> **TO DO**
Answer these questions using the album review below.
(a) Whose flute leads the way on "Tell Me A Bedtime Story"?
(b) Which two singers perform the version of "Takin' It To The Streets"?
(c) Who is named as Quincy's engineer?

> **TEXT**
========

That title song also thrills with a pulsing Rhodes solo and the strong vocal personalities of Ashford & Simpson, Patti Austin and Chaka Khan. “I’m Gonna Miss You In The Morning”and the orchestral “Love Me By Name” are the albums two main ballads but her real showcase here is the smoothly grooving take on Stevie Wonder’s “Superwoman”. Herbie Hancock’s “Tell Me A Bedtime Story” is done up as a fluid funk-jazz fusion opus with Hubert Laws flute leading the way. Patti Autin’s star shines again on the uptempo, soulfully funky “Love,I Never Had It So Good”-pairing her with Charles May.

One of the highlights here is a take on “Takin’ It To The Streets”,done up by non other that the late Luther Vandross and Gwen Guthrie in a compulsive soul/gospel version, complete with a hand clap/choral breakdown by songs end. Aside from the high quality of the music here, Quincy and his engineer Bruce Swedien have cooked up a little production treat for us. It’s called the Acousonic Recording Process. The basic idea,which is bragged about in the liner notes deservedly was to synchronize multiple 24 track analog tape machines together to create an almost infinite number of available tracks.

========

> **RECORDED DATA**
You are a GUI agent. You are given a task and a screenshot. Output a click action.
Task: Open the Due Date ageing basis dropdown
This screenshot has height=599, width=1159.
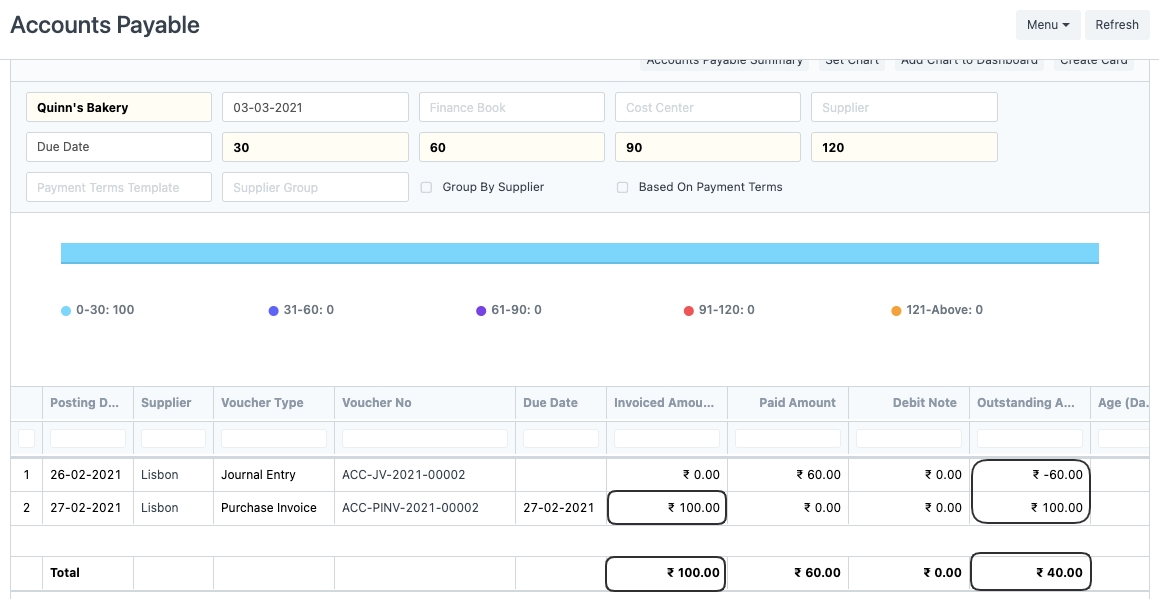coord(118,147)
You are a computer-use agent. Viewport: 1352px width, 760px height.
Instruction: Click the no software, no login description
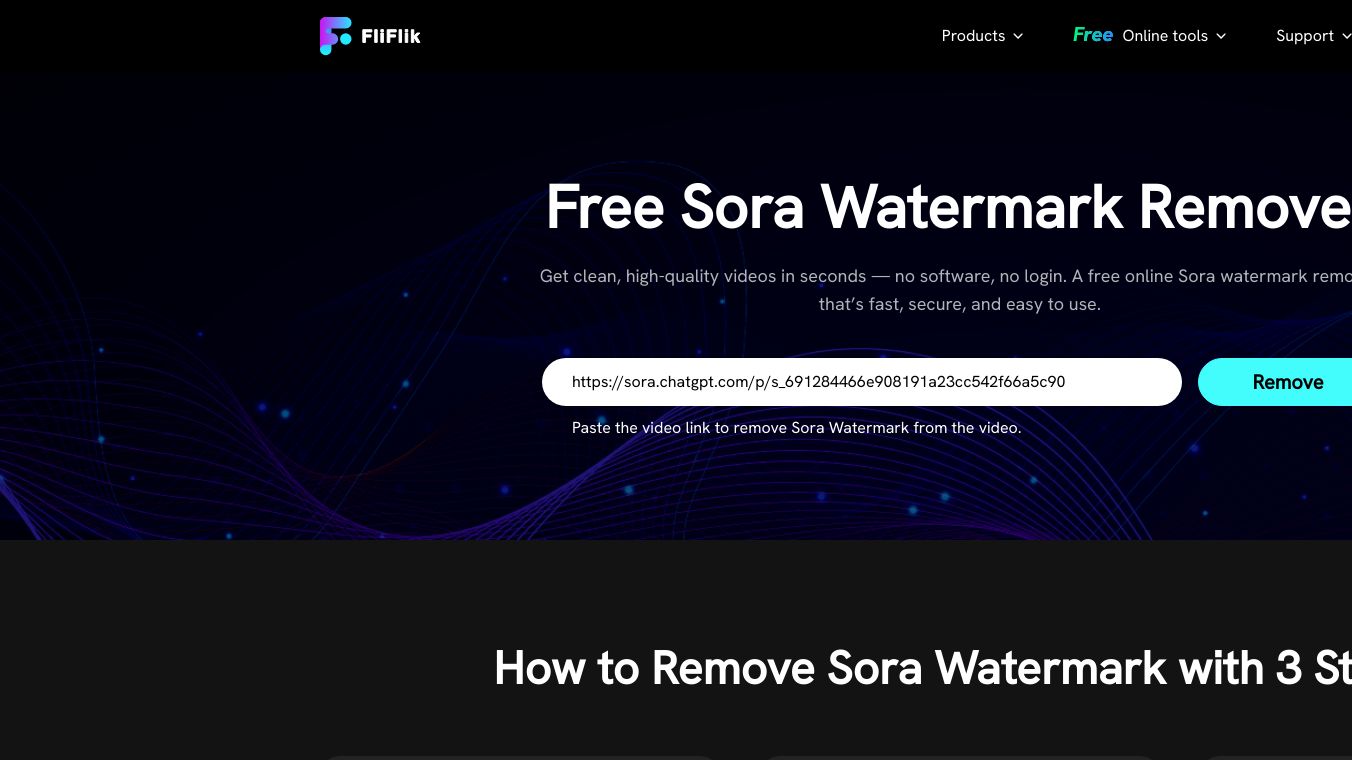pos(945,276)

========

> **ANSWER TO THE PROBLEM**
(a) Hubert Laws
(b) Luther Vandross and Gwen Guthrie
(c) Bruce Swedien